═════ Input data ═════

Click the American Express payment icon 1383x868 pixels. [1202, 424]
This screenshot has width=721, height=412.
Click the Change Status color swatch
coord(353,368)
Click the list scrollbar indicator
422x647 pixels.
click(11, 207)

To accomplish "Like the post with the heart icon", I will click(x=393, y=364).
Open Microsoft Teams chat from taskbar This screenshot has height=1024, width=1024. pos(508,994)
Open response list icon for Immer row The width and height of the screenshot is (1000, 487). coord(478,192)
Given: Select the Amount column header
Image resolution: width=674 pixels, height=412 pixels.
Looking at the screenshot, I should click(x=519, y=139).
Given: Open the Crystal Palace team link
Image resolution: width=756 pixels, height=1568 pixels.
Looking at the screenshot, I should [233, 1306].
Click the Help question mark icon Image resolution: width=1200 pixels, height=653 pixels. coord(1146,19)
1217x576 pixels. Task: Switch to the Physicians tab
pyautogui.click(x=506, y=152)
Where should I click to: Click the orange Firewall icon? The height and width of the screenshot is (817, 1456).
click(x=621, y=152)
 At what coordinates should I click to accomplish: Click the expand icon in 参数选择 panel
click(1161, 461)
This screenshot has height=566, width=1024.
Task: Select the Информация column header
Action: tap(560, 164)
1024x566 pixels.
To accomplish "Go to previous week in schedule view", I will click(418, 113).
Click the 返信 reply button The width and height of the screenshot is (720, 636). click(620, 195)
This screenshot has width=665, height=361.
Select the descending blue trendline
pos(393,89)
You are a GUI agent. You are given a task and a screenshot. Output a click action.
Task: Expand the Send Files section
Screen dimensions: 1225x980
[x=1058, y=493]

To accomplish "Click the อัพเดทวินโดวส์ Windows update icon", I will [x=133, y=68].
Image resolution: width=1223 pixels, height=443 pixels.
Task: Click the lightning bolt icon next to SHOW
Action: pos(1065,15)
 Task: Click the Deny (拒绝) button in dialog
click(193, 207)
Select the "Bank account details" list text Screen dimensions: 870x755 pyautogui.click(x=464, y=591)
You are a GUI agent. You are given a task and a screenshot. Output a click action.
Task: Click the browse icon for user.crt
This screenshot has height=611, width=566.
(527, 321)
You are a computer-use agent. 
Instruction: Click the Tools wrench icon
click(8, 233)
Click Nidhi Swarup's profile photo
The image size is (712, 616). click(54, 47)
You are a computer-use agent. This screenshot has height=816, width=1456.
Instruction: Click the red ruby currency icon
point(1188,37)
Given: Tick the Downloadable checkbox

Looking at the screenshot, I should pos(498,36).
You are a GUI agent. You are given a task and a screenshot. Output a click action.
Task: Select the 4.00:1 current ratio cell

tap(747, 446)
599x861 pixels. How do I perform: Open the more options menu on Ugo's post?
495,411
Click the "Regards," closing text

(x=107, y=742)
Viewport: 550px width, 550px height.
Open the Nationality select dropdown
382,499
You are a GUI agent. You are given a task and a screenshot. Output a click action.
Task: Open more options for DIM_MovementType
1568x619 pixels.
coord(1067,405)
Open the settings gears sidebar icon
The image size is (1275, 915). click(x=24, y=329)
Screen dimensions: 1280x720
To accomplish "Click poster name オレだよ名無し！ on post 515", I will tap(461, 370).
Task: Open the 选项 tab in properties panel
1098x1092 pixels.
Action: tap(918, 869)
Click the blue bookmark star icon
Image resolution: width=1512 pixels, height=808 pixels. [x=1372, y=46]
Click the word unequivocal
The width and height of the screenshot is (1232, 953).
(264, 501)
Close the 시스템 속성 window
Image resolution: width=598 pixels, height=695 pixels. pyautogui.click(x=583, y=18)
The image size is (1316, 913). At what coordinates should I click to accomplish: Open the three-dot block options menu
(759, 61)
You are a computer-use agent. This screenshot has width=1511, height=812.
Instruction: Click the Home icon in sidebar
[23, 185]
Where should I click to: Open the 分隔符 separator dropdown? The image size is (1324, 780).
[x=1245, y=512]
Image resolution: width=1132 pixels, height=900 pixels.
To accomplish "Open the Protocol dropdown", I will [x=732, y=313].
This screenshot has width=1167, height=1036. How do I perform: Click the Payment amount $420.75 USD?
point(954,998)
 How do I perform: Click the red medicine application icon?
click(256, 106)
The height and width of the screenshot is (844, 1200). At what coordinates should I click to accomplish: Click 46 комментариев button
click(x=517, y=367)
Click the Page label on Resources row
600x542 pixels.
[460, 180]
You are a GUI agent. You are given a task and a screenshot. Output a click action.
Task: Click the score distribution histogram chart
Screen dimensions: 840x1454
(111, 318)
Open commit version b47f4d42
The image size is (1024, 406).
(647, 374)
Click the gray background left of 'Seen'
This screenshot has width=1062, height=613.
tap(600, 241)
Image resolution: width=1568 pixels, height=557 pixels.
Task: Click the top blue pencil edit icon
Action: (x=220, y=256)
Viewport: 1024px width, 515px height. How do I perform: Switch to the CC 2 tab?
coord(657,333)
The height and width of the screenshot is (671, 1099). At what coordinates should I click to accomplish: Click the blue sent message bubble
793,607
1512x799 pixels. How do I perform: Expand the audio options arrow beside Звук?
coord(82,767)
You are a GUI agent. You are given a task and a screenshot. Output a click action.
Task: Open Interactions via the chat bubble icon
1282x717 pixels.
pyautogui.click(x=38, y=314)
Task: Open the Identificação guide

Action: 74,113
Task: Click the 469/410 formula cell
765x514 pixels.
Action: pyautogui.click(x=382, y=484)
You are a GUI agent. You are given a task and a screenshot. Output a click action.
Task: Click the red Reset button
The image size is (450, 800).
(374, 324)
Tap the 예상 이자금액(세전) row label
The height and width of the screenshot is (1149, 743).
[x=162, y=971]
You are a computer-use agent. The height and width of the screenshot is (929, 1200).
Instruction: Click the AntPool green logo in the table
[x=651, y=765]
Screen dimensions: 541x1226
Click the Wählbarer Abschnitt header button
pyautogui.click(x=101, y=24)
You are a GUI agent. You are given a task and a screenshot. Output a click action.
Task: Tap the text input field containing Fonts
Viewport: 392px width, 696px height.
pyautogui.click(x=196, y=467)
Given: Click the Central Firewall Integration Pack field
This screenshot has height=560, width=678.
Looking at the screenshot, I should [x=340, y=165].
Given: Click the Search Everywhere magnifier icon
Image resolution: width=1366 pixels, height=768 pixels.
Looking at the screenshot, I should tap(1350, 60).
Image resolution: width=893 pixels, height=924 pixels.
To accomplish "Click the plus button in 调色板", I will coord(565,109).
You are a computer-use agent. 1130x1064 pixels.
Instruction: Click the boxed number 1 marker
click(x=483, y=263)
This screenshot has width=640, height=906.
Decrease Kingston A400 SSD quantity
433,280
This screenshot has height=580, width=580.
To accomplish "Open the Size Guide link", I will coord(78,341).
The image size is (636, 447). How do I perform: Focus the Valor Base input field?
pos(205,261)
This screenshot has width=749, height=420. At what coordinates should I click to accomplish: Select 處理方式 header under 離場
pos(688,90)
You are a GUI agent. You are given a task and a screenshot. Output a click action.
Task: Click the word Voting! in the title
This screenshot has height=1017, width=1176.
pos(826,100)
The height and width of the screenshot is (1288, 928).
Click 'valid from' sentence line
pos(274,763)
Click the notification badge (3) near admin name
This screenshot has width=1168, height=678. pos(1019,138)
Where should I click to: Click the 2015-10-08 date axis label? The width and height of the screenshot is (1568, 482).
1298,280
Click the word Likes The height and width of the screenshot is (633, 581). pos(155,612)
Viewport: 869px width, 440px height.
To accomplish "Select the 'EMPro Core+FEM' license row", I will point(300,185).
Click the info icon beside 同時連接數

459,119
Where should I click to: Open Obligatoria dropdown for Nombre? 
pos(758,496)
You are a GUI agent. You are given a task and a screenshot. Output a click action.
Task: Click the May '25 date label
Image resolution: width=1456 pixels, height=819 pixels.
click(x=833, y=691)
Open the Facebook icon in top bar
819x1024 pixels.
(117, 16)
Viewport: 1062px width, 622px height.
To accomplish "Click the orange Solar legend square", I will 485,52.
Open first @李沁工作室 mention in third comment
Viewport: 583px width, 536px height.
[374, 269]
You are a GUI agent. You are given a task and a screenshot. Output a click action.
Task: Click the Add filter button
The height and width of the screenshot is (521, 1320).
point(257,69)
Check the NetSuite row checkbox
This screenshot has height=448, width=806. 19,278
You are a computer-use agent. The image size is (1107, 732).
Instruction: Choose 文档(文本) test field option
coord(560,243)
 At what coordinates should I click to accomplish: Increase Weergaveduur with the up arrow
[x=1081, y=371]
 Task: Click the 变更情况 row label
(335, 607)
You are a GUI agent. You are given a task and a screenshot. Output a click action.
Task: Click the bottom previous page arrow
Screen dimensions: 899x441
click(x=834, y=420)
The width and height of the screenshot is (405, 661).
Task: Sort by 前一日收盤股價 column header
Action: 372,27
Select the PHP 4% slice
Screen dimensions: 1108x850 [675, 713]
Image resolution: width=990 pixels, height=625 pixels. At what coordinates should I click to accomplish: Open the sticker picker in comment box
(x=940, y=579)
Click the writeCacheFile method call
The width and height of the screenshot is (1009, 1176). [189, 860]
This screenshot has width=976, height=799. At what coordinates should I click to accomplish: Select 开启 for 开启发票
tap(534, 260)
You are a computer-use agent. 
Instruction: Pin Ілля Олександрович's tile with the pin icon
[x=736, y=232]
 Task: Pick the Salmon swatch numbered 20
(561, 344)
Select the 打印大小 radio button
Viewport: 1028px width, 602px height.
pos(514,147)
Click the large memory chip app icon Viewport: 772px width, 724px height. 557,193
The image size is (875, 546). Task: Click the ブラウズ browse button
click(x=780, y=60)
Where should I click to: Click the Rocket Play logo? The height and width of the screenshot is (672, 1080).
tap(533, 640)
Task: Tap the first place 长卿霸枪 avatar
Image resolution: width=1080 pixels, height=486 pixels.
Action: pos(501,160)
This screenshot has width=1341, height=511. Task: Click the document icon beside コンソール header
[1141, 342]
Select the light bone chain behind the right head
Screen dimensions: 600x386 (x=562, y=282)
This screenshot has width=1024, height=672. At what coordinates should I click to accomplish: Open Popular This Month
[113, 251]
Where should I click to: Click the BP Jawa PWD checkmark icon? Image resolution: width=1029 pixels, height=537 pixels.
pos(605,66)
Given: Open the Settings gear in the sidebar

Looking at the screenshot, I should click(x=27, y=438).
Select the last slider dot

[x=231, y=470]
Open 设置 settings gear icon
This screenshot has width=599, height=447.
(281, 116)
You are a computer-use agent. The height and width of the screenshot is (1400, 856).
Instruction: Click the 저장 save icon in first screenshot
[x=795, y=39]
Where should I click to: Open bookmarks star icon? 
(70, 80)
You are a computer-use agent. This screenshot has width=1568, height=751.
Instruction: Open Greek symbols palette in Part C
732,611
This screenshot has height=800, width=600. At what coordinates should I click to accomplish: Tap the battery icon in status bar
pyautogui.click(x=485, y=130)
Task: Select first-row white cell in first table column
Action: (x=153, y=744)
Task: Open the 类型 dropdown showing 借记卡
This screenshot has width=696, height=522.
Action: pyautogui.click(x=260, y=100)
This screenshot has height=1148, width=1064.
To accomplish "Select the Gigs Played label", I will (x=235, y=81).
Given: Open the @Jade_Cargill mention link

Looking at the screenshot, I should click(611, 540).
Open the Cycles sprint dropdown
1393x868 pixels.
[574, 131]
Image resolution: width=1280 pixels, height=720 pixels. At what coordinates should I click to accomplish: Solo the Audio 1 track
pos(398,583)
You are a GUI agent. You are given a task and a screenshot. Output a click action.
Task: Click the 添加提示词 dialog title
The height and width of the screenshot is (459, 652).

═════

__Task statement__:
All lines from the beginning of the listing through the one with "Click the Help" are to be restated word for word, and only those.

__Problem solution__:
Click the American Express payment icon 1383x868 pixels. [1202, 424]
This screenshot has width=721, height=412.
Click the Change Status color swatch
coord(353,368)
Click the list scrollbar indicator
422x647 pixels.
click(11, 207)

To accomplish "Like the post with the heart icon", I will click(x=393, y=364).
Open Microsoft Teams chat from taskbar This screenshot has height=1024, width=1024. pos(508,994)
Open response list icon for Immer row The width and height of the screenshot is (1000, 487). coord(478,192)
Given: Select the Amount column header
Image resolution: width=674 pixels, height=412 pixels.
Looking at the screenshot, I should click(x=519, y=139).
Given: Open the Crystal Palace team link
Image resolution: width=756 pixels, height=1568 pixels.
Looking at the screenshot, I should [233, 1306].
Click the Help question mark icon Image resolution: width=1200 pixels, height=653 pixels. coord(1146,19)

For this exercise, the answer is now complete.